Text section:
Reviewed by: corvink, markj
Differential Revision: https://reviews.freebsd.org/D37160

(cherry picked from commit 28b561ad9d03617418aed33b9b8c1311e940f0c8)

vmm: Add _KERNEL guards for io headers shared with userspace.

Reviewed by: corvink, markj
Differential Revision: https://reviews.freebsd.org/D37159

(cherry picked from commit 0f435e647645afc68076ff5b005f9366c44413eb)

bhyve: Remove unused vm and vcpu arguments from vm_copy routines.

The arguments identifying the VM and vCPU are only needed for
vm_copy_setup.

Reviewed by: corvink, markj
Differential Revision: https://reviews.freebsd.org/D37158

(cherry picked from commit 2b4fe856f44ded02f3450bac1782bb49b60b7dd5)

vmm: Use struct vcpu with the vmm_stat API.

The function callbacks still use struct vm and and vCPU index.

Reviewed by: corvink, markj
Differential Revision: https://reviews.freebsd.org/D37157

(cherry picked from commit 3dc3d32ad67b38ab44ed4a7cf3020a0741b47ec1)

vmm: Expose struct vcpu as an opaque type.

Pass a pointer to the current struct vcpu to the vcpu_init callback
and save this pointer in the CPU-specific vcpu structures.

Add routines to fetch a struct vcpu by index from a VM and to query
the VM and vcpuid from a struct vcpu.

Reviewed by: corvink, markj
Differential Revision: https://reviews.freebsd.org/D37156

(cherry picked from commit 950af9ffc616ee573a1ce6ef0c841e897b13dfc4)

vmm: Use VLAPIC_CTR* in more places.

Reviewed by: corvink, markj
Differential Revision: https://reviews.freebsd.org/D37155

(cherry picked from commit d030f941e63f5b20efa14833912aae29ff737fcf)

vmm vmx: Add VMX_CTR* wrapper macros.

These macros are similar to VCPU_CTR* but accept a single vmx_vcpu
pointer as the first argument instead of separate vm and vcpuid.

Reviewed by: corvink, markj
Differential Revision: https://reviews.freebsd.org/D37154

(cherry picked from commit 57e0119ef3a95d7faa11c44b1acbb8193aadfb35)

vmm svm: Add SVM_CTR* wrapper macros.

These macros are similar to VCPU_CTR* but accept a single svm_vcpu
pointer as the first argument instead of separate vm and vcpuid.

Reviewed by: corvink, markj
Differential Revision: https://reviews.freebsd.org/D37153

(cherry picked from commit fca494dad06242aa45d3e722f0c16b405dc8039c)

vmm: Remove the per-vm cookie argument from vmmops taking a vcpu.

This requires storing a reference to the per-vm cookie in the
CPU-specific vCPU structure. Take advantage of this new field to
remove no-longer-needed function arguments in the CPU-specific
backends. In particular, stop passing the per-vm cookie to functions
that either don't use it or only use it for KTR traces.

Reviewed by: corvink, markj
Differential Revision: https://reviews.freebsd.org/D37152

(cherry picked from commit 869c8d1946eb4feb8ad651abdf87af0e5c0111b4)

Data shown:

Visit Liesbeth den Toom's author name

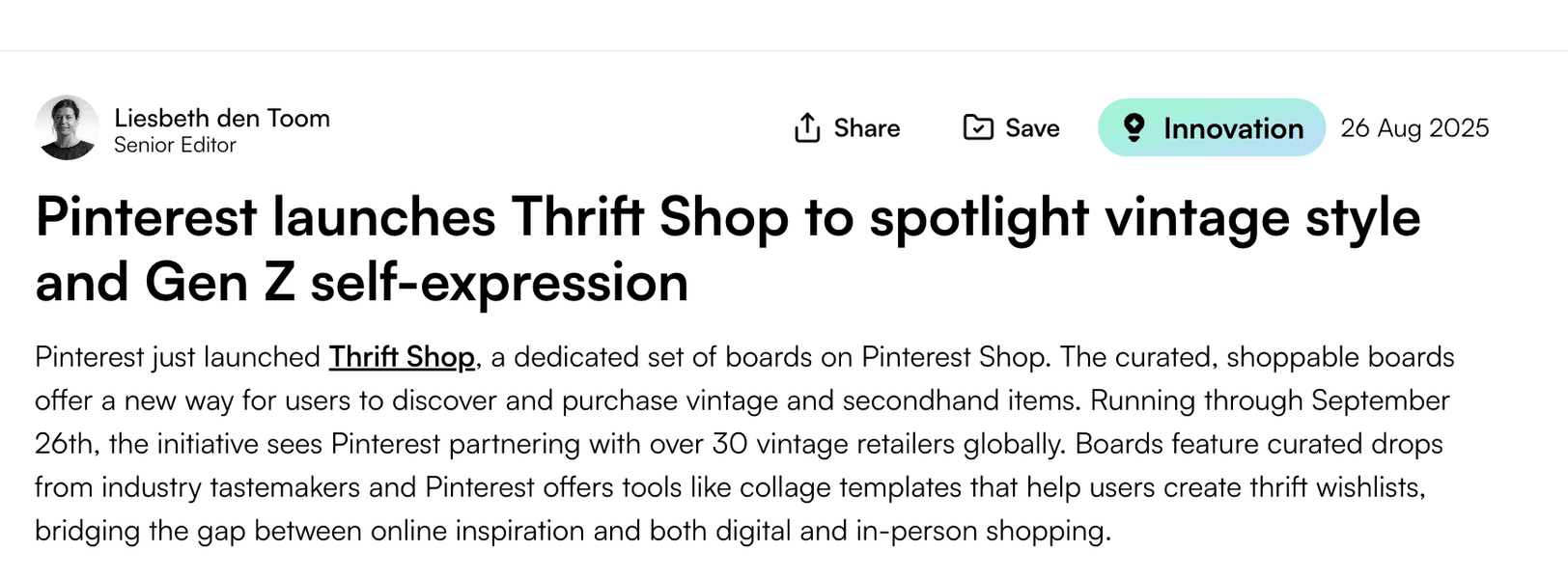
==
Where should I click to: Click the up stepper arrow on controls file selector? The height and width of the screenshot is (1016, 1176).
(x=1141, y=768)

Task statement: Please decide whether each statement agrees with the commit log, answering yes or no and quoting the deciding words from the log: (a) The VMX_CTR* macros take a single vmx_vcpu pointer as their first argument. (b) The arguments identifying the VM and vCPU are needed by every vm_copy routine. (c) The per-vm cookie is still passed to functions that use it only for KTR traces. Nothing in the records is needed here.

Answer to this task:
(a) Yes: "accept a single vmx_vcpu pointer as the first argument instead of separate vm and vcpuid."
(b) No: "The arguments identifying the VM and vCPU are only needed for vm_copy_setup."
(c) No: "stop passing the per-vm cookie to functions that either don't use it or only use it for KTR traces."